On Fri, Nov 12, 2021, Marc Orr wrote:
> On Fri, Nov 12, 2021 at 4:53 PM Sean Christopherson <seanjc@google.com> wrote:
> > On Fri, Nov 12, 2021, Peter Gonda wrote:
> > > Having a way for userspace to lock pages as shared was an idea I just
> > > proposed the simplest solution to start the conversation.
> >
> > Assuming you meant that to read:
> >
> >   Having a way for userspace to lock pages as shared is an alternative idea; I
> >   just proposed the simplest solution to start the conversation.
> >
> > The unmapping[*] guest private memory proposal is essentially that, a way for userspace
> > to "lock" the state of a page by requiring all conversions to be initiated by userspace
> > and by providing APIs to associate a pfn 1:1 with a KVM instance, i.e. lock a pfn to
> > a guest.
> >
> > Andy's DMA example brings up a very good point though.  If the shared and private
> > variants of a given GPA are _not_ required to point at a single PFN, which is the
> > case in the current unmapping proposal, userspace doesn't need to do any additional
> > juggling to track guest conversions across multiple processes.
> >
> > Any process that's accessing guest (shared!) memory simply does its locking as normal,
> > which as Andy pointed out, is needed for correctness today.  If the guest requests a
> > conversion from shared=>private without first ensuring the gfn is unused (by a host
> > "device"), the host will side will continue accessing the old, shared memory, which it
> > locked, while the guest will be doing who knows what.  And if the guest provides a GPA
> > that isn't mapped shared in the VMM's address space, it's conceptually no different
> > than if the guest provided a completely bogus GPA, which again needs to be handled today.
> >
> > In other words, if done properly, differentiating private from shared shouldn't be a
> > heavy lift for host userspace.
> >
> > [*] Actually unmapping memory may not be strictly necessary for SNP because a
> >     #PF(RMP) is likely just as good as a #PF(!PRESENT) when both are treated as
> >     fatal, but the rest of the proposal that allows KVM to understand the stage
> >     of a page and exit to userspace accordingly applies.
> 
> Thanks for this explanation. When you write "while the guest will be
> doing who knows what":
> 
> Isn't that a large weakness of this proposal? To me, it seems better
> for debuggability to corrupt the private memory (i.e., convert the
> page to shared) so the guest can detect the issue via a PVALIDATE
> failure.

The behavior is no different than it is today for regular VMs.
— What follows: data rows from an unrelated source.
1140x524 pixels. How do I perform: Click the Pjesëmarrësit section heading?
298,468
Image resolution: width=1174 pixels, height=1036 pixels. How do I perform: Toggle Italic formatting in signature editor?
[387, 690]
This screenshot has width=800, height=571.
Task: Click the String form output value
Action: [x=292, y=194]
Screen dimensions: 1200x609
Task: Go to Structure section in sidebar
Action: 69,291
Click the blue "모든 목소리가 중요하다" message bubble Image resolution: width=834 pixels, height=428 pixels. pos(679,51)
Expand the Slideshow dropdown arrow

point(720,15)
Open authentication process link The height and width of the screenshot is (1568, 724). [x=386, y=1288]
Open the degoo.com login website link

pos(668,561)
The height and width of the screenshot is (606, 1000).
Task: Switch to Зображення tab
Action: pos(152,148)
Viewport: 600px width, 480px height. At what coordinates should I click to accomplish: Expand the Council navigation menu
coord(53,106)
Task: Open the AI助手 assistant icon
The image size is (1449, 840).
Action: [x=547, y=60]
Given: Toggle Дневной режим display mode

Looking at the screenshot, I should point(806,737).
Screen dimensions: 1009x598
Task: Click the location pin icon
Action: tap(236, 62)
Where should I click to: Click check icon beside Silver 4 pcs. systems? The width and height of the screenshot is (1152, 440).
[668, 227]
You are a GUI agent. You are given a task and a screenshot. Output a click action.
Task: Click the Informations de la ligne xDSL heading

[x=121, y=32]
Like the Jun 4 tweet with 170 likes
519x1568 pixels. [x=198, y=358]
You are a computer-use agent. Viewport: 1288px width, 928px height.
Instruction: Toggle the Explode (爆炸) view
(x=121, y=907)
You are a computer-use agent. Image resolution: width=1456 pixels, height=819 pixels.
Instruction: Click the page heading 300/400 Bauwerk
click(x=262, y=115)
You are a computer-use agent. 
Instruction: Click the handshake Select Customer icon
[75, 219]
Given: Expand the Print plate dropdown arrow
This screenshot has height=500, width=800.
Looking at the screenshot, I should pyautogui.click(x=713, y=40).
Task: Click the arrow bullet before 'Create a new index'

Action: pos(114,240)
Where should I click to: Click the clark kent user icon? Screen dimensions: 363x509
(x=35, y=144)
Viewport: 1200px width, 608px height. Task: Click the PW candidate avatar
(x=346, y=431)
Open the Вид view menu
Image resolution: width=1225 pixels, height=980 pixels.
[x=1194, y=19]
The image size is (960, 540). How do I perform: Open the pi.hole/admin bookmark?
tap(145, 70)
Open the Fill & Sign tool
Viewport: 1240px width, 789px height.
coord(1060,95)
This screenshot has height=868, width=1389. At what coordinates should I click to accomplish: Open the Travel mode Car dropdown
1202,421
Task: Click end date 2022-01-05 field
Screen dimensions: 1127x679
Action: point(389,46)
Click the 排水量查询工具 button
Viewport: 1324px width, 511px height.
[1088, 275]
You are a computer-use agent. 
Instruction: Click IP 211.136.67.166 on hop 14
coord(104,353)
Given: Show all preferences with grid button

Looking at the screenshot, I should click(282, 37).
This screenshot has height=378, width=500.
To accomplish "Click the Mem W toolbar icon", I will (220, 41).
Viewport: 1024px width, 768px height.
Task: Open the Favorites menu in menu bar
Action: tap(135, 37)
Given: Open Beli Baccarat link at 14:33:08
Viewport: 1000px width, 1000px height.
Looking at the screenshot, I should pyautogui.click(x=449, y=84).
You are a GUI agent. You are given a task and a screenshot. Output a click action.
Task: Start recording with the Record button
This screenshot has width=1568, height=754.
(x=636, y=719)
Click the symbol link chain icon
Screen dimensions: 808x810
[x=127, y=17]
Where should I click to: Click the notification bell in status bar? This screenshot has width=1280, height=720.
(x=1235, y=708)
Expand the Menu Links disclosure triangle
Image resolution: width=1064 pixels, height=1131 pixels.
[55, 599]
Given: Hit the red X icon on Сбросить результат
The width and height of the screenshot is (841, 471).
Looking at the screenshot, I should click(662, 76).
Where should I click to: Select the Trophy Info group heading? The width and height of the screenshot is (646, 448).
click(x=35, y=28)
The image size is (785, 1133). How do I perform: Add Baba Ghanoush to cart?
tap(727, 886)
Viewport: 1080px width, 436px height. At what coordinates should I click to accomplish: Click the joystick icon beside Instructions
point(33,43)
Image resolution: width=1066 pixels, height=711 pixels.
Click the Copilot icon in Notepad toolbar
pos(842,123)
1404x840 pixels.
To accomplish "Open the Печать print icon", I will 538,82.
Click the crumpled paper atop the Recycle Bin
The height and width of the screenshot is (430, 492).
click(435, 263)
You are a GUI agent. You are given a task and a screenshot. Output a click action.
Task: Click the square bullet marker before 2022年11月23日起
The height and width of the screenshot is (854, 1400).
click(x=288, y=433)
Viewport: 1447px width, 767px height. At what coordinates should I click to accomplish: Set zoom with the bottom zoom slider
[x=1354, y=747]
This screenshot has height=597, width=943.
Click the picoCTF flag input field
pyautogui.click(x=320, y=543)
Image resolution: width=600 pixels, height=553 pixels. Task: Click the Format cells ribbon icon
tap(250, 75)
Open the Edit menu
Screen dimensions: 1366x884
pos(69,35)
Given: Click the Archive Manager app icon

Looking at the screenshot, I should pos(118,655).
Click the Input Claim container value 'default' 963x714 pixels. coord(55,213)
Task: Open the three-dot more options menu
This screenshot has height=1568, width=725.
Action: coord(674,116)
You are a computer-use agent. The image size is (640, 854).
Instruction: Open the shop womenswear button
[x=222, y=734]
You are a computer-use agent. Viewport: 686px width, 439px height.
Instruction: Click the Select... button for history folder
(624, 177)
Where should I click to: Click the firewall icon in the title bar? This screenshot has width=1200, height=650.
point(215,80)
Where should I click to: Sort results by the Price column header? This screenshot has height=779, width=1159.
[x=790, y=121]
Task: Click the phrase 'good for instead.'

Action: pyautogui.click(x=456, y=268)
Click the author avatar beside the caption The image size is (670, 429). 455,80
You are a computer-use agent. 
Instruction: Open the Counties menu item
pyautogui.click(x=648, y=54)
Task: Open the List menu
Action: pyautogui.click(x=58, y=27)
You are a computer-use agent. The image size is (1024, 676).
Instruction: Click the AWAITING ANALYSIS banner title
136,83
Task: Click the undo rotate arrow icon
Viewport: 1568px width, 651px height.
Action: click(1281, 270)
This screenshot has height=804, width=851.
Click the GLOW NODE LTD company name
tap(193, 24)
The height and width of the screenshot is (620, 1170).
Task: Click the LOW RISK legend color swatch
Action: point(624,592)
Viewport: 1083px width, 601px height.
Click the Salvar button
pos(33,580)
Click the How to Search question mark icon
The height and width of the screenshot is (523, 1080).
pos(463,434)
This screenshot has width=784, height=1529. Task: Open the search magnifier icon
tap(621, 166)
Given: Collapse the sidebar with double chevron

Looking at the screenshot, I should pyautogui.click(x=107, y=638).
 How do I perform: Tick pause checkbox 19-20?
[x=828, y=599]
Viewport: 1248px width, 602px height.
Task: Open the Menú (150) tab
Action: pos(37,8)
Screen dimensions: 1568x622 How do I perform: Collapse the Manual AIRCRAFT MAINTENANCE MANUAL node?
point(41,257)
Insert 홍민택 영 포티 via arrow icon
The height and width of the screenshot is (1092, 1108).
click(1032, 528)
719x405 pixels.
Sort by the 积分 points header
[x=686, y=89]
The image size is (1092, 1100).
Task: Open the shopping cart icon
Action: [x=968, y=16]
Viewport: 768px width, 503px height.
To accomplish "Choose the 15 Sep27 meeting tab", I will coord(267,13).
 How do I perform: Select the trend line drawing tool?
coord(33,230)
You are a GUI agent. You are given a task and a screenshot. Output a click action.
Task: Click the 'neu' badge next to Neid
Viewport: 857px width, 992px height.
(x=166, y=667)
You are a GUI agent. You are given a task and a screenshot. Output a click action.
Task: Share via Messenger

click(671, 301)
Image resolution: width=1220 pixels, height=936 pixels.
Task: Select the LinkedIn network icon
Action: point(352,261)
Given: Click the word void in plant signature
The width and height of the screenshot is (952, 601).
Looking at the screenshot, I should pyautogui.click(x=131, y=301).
> The main issue I see with corrupting the guest memory is that we may
> not know whether the host is at fault or the guest.

Yes, one issue is that bugs in the host will result in downstream errors in the
guest, as opposed to immediate, synchronous detection in the guest.  IMO that is
a significant flaw.

Another issue is that the host kernel, which despite being "untrusted", absolutely
should be acting in the best interests of the guest.  Allowing userspace to inject
#VC, e.g. to attempt to attack the guest by triggering a spurious PVALIDATE, means
the kernel is failing miserably on that front.